I was more interested in the pipe than the bugs in the water. I hoped I’d find something inside it, fibre optics or antenna cable. So far as I could see, it was just a hollow tube.

‘How about that key?’ I asked. Casual as I could. ‘Last I heard, we didn’t have any locks at Zodiac.’

A strange look crossed his face, like he wished I hadn’t seen it. I could see him thinking about what to tell me.

‘I found it where Hagger died, by the crevasse. It must have fallen out of his pocket.’

That got my attention — if it was true. ‘Did Hagger have a filing cabinet, or a desk drawer he kept locked?’

He waved his hand around the lab. ‘I’ve looked everywhere. As you say, there aren’t any locks at Zodiac.’

‘No secrets among friends,’ I said cheerfully.

‘Maybe it was his house key and he forgot it was in his pocket.’

‘Maybe he had a secret liquor cabinet chilling in the glacier.’

We both laughed.

‘I have to go,’ I said. ‘Need to check my emails. Let me know if you find anything.’

‘Right away,’ he promised.

I could tell he wanted me to leave, so I didn’t linger. I went straight out in the corridor. Of course, I left the door open a tad. The corridor’s so dark, you wouldn’t really see someone watching you through the crack.

As soon as I was gone, Anderson took the key off the bench and hid it in a drawer. I guess he wished he could have locked it away safe — but there are no locks at Zodiac. Nothing to stop a guy going into a lab at night and taking something out of a drawer.

Back in my room, the reply had come in from Malick.

I’m in meetings all day, but hopefully can get to it tomorrow. Levels >1400 definitely something worth talking about.

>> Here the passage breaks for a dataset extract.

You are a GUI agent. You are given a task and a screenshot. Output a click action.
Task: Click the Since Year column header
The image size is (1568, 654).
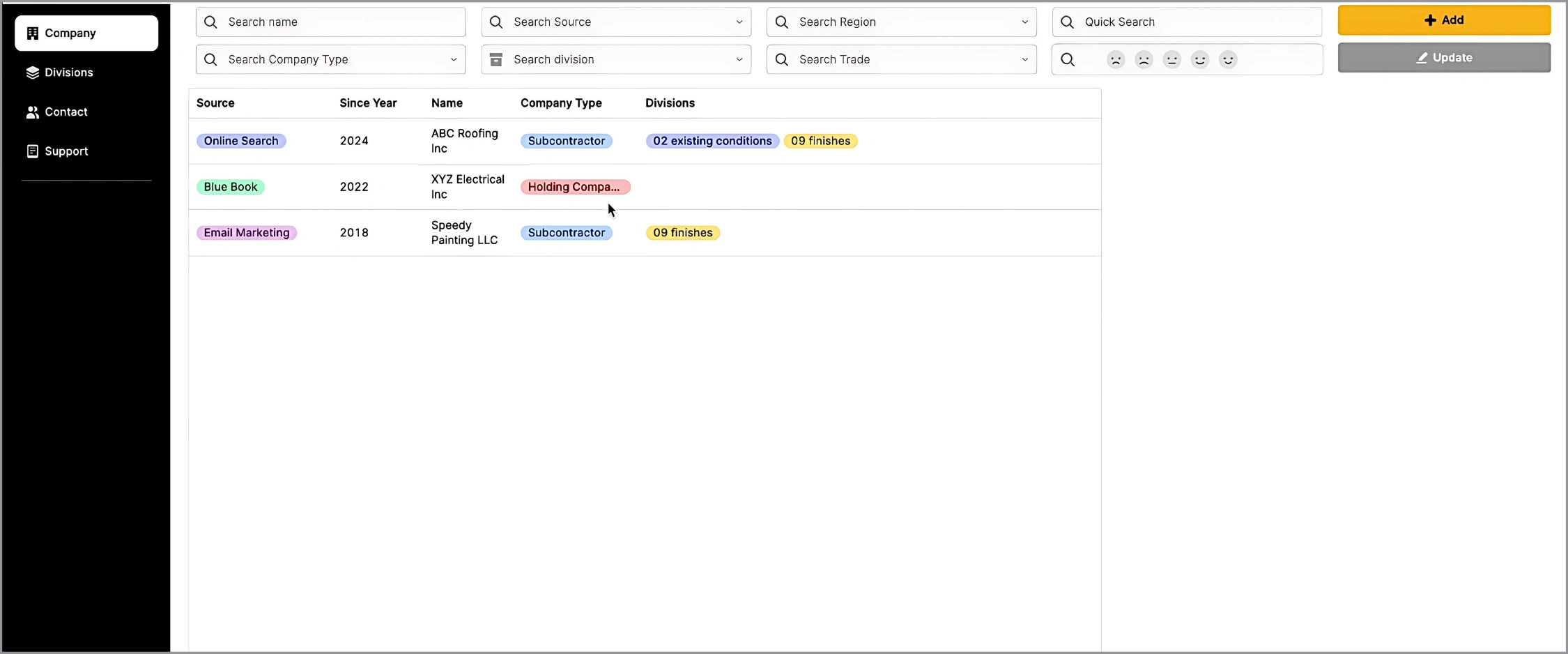(368, 103)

He couldn’t make it until tomorrow. I remembered what Greta had said and called up the weather forecast. It didn’t look good. A polar low was heading our way from Greenland: I could see the comma cloud coming together on the satellite, the long tail starting to turn. Those things move almost as fast as a hurricane. When it hit, it was going to get ugly.

But I had to get back to Vitangelsk, and see if the key fitted the lock.